| Assignment |
Beginning at the line containing "1152x613 pixels. Task: Click" and continuing to the end of the records below, give each line again exactly as it stands, and only those lines.

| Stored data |
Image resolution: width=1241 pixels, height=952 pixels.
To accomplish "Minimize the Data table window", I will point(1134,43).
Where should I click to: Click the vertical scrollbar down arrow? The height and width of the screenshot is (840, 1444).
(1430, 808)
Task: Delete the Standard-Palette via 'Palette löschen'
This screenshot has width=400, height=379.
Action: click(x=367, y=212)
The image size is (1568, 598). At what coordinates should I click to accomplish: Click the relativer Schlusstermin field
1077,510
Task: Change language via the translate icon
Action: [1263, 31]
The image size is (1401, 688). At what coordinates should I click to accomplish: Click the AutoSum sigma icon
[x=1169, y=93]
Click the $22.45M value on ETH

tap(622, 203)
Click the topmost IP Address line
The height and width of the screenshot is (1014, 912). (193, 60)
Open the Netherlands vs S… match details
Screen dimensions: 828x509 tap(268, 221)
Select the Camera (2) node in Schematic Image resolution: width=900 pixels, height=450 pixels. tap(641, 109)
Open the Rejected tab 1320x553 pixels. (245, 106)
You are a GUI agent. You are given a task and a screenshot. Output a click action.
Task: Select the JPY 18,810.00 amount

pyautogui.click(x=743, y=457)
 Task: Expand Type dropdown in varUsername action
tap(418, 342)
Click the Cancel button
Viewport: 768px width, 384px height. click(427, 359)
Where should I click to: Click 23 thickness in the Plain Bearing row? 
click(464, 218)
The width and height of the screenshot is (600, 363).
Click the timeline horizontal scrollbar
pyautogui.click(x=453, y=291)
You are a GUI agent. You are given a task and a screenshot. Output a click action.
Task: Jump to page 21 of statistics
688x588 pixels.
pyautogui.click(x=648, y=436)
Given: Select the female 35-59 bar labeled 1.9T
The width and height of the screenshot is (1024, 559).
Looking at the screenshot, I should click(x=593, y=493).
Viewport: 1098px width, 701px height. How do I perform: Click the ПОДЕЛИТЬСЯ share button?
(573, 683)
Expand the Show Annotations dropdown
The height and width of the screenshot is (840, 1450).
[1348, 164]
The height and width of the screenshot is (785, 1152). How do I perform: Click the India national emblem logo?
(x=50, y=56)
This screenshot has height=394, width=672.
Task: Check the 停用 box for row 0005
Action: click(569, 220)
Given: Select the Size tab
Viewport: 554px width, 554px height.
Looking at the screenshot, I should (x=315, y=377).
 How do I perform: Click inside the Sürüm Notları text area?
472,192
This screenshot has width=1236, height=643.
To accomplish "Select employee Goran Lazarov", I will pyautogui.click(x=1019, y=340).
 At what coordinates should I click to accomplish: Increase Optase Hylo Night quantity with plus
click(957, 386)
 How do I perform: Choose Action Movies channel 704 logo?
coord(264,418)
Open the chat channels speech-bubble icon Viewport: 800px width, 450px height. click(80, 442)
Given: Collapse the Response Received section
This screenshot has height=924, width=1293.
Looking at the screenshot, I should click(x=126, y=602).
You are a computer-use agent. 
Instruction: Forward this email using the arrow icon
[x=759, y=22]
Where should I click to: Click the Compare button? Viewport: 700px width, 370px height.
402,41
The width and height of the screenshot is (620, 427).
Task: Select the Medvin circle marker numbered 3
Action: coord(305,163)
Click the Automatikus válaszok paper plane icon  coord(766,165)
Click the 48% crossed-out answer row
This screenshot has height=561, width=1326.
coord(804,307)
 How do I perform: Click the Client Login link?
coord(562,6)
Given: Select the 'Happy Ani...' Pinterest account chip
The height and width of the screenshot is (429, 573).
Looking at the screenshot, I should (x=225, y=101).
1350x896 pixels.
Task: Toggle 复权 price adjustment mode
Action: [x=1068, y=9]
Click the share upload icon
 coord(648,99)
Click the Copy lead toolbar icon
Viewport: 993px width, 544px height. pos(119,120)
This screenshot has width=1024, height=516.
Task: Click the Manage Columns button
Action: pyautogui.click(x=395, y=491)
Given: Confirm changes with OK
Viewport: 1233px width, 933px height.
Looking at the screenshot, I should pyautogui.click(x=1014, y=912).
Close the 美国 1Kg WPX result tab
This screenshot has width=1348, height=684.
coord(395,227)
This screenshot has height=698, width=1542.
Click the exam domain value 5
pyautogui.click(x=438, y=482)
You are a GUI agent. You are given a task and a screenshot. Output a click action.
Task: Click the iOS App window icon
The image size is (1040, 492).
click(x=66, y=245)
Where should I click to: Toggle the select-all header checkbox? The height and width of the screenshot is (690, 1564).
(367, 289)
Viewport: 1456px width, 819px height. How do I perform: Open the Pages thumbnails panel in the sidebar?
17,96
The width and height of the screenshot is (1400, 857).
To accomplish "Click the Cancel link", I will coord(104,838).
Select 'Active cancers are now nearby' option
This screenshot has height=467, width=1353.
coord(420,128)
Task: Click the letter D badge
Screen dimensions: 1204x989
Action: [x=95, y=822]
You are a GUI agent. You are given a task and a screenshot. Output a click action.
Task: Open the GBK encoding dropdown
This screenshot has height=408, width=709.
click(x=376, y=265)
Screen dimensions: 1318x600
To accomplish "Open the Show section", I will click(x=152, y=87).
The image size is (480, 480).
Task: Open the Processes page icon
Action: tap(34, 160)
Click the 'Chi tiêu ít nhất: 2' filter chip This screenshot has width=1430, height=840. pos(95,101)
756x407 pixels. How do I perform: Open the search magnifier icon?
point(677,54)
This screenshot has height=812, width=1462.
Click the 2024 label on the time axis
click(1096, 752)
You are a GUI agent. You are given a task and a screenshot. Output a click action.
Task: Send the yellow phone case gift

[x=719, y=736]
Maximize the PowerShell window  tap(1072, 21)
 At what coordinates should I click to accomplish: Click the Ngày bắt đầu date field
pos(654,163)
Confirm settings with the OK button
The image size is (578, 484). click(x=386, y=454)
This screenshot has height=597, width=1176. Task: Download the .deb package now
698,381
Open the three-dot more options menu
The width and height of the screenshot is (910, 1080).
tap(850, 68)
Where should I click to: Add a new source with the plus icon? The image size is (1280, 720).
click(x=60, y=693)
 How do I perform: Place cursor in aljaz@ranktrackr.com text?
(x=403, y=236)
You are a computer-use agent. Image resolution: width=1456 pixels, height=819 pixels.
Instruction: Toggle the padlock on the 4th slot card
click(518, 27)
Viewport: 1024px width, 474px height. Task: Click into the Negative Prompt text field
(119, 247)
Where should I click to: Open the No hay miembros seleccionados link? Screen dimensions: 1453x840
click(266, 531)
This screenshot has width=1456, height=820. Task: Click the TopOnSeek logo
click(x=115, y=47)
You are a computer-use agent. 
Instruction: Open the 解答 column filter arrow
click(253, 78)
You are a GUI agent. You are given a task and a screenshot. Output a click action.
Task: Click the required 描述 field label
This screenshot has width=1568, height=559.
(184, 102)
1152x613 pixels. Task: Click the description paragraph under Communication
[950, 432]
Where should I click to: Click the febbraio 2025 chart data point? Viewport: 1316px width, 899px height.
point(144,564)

| Worked solution |
1152x613 pixels. Task: Click the description paragraph under Communication
[950, 432]
Where should I click to: Click the febbraio 2025 chart data point? Viewport: 1316px width, 899px height.
point(144,564)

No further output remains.